Home > Software design >  git: merge some changes from one branch to another without recording a merge
git: merge some changes from one branch to another without recording a merge

Time:08-18

Suppose I have branches A and B with a common ancestor, which have diverged. I want to apply some of the changes on branch A to branch B, but without recording that A has been merged into B, so that if I try to do a "real" merge of A into B I still get the remaining differences.

I can do this by:

  • merging without committing
  • creating a patch file from the uncommitted changes
  • aborting the merge
  • applying the patch
  • reverting the changes I don't want for now
  • committing it as a normal (non-merge) commit

but surely there is an easier way?

Context: I have a base branch (say "main") and a feature branch with many changes on it (say "feature"). I want to create a pull request with only some of the changes on the feature branch, so I create a new branch for that ("pr1"). Eventually the rest of the feature branch will probably be merged into "main", so I don't want to record in git history that all of "feature" has been merged into "pr1", as once that's merged it will look as if all of "feature" has been merged into "main" when it hasn't.

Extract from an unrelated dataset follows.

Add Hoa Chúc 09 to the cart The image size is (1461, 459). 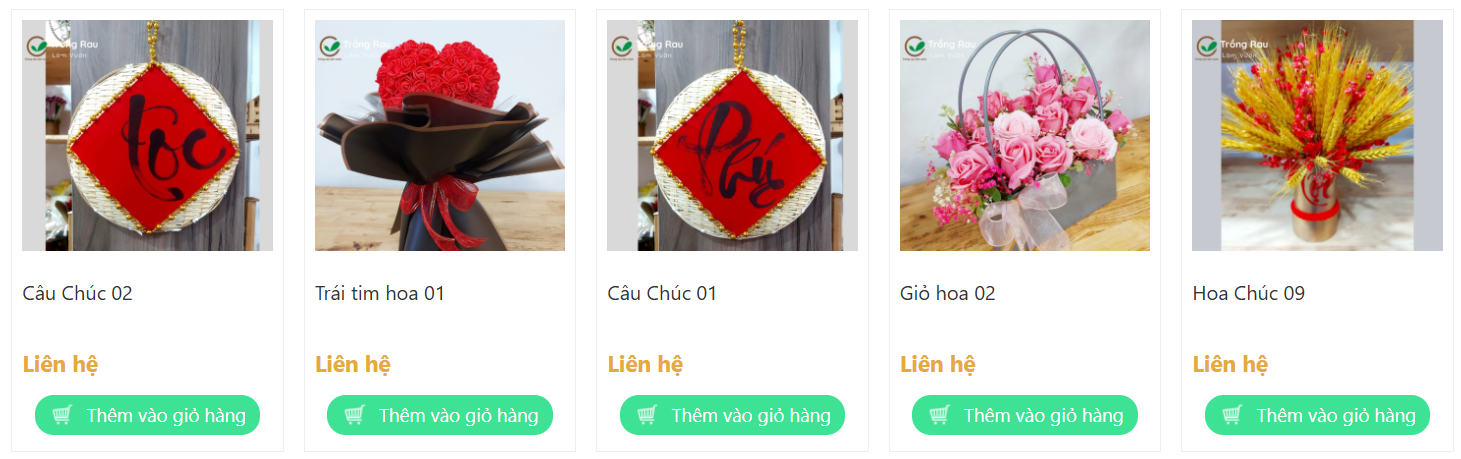pos(1317,415)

Edit: the changes I want in the PR are not neatly contained in a few commits. There have been maybe a hundred commits on the feature branch, including some merges, and I just want to take the current state of it and submit some of it for review.

CodePudding user response:

You're probably overthinking this. Why not just reconstruct your existing commits so that they consist of commits you want in pr1 followed by commits you don't want in pr1? Then you just make a branch at the last commit that does go into pr1...

A -- B -- C (main)
     \
      W -- X -- Y -- Z (feature)
         (pr1)

... and push it to form pr1 and now go right on working on feature.

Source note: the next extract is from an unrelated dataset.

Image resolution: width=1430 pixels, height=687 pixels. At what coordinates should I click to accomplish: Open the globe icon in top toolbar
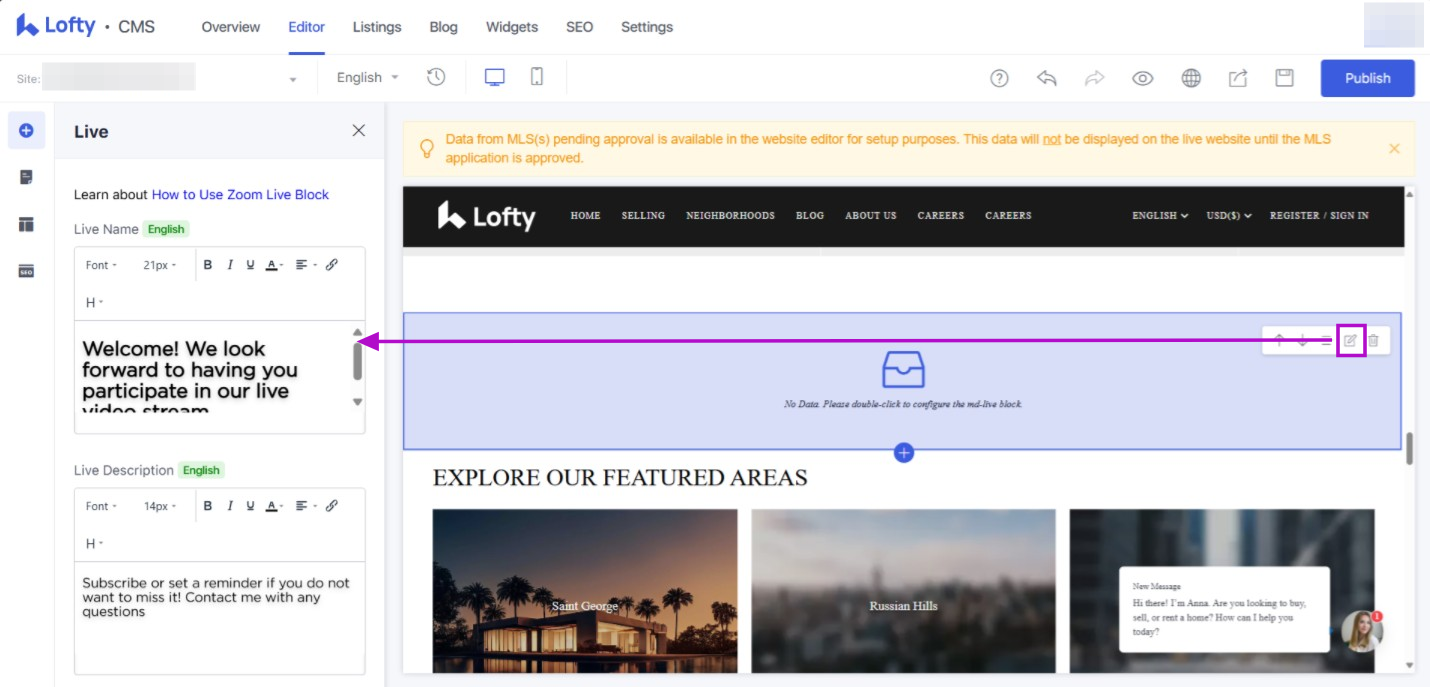(1191, 78)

To rearrange how the commits go, use git reset --mixed all the way back to the LCA. See my essay on Three Types of Regret; this is Type 2.

https://stackoverflow.com/a/59675191/341994

CodePudding user response:

Assumptions:

  • Some, but not all changes from branch A is to be merged into branch B but without in being a merge commit.
  • No untracked or modified files.

Here is how to create a merge commit without it being recorded as a merge commit:

git checkout -b merge-from-A B
git merge A                         # If conflicts, resolve those and commit.

Do whatever modifications needed to exclude what you do not want to bring in from branch A and amend or create a new commit:

# Alternative 1
git commit --amend

# Alternative 2
git add .
git commit -m "Remove/disable blah blah because blah blah"

Now you have the changes you want from branch A merged into branch merge-from-A. Here is how to bring those into branch B without recording it as a merge:

git chechout B
git diff HEAD merge-from-A | git apply -
git add .

# Alternative 1
git commit -m "Partially merge of blah blah changes from branch A"
git branch -d merge-from-A

# Alternative 2
git commit -m "Partially merge of blah blah changes from branch A" -m "Command run: git diff HEAD merge-from-A | git apply -"
# Keep merge-from-A branch for reference

By my preferences, the alternative 2 choices are the best.